Source records =>
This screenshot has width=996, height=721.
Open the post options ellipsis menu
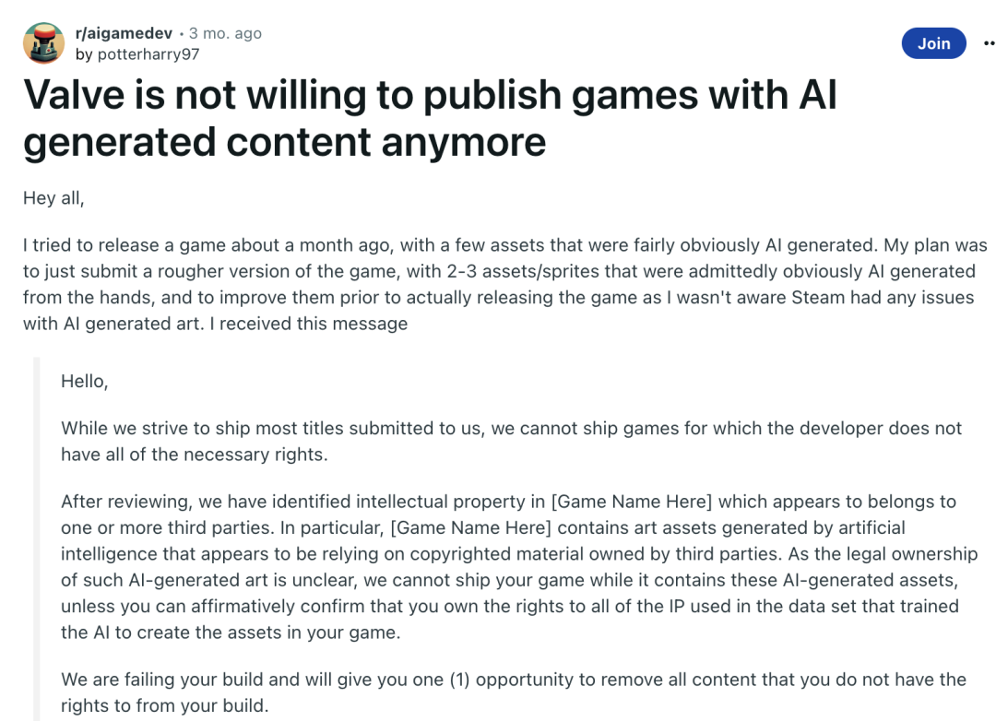pos(990,43)
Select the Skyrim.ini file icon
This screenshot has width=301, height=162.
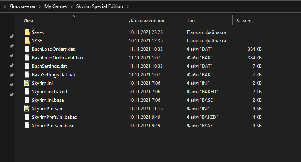pos(27,83)
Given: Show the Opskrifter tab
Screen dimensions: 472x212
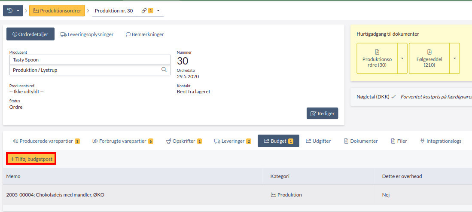Looking at the screenshot, I should [x=184, y=141].
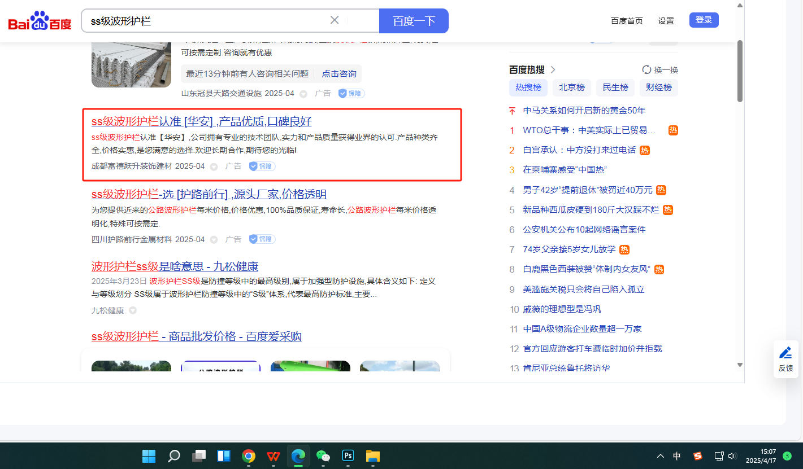Expand arrow beside 四川护路前行金属材料 ad
The width and height of the screenshot is (803, 469).
click(214, 239)
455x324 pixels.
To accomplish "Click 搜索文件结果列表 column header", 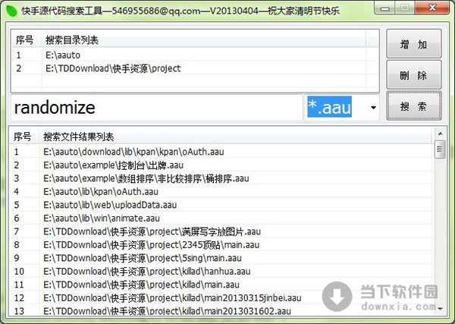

What you should do => Whenever you reach a picture, pass over it; print all the other material exactly.

Answer to this exercise =>
This screenshot has width=996, height=721.
Open the post options ellipsis menu
pos(990,43)
Select the Skyrim.ini file icon
This screenshot has width=301, height=162.
pos(27,83)
Given: Show the Opskrifter tab
Screen dimensions: 472x212
Looking at the screenshot, I should [x=184, y=141].
Expand arrow beside 四川护路前行金属材料 ad
The width and height of the screenshot is (803, 469).
click(214, 239)
455x324 pixels.
To accomplish "Click 搜索文件结果列表 column header", 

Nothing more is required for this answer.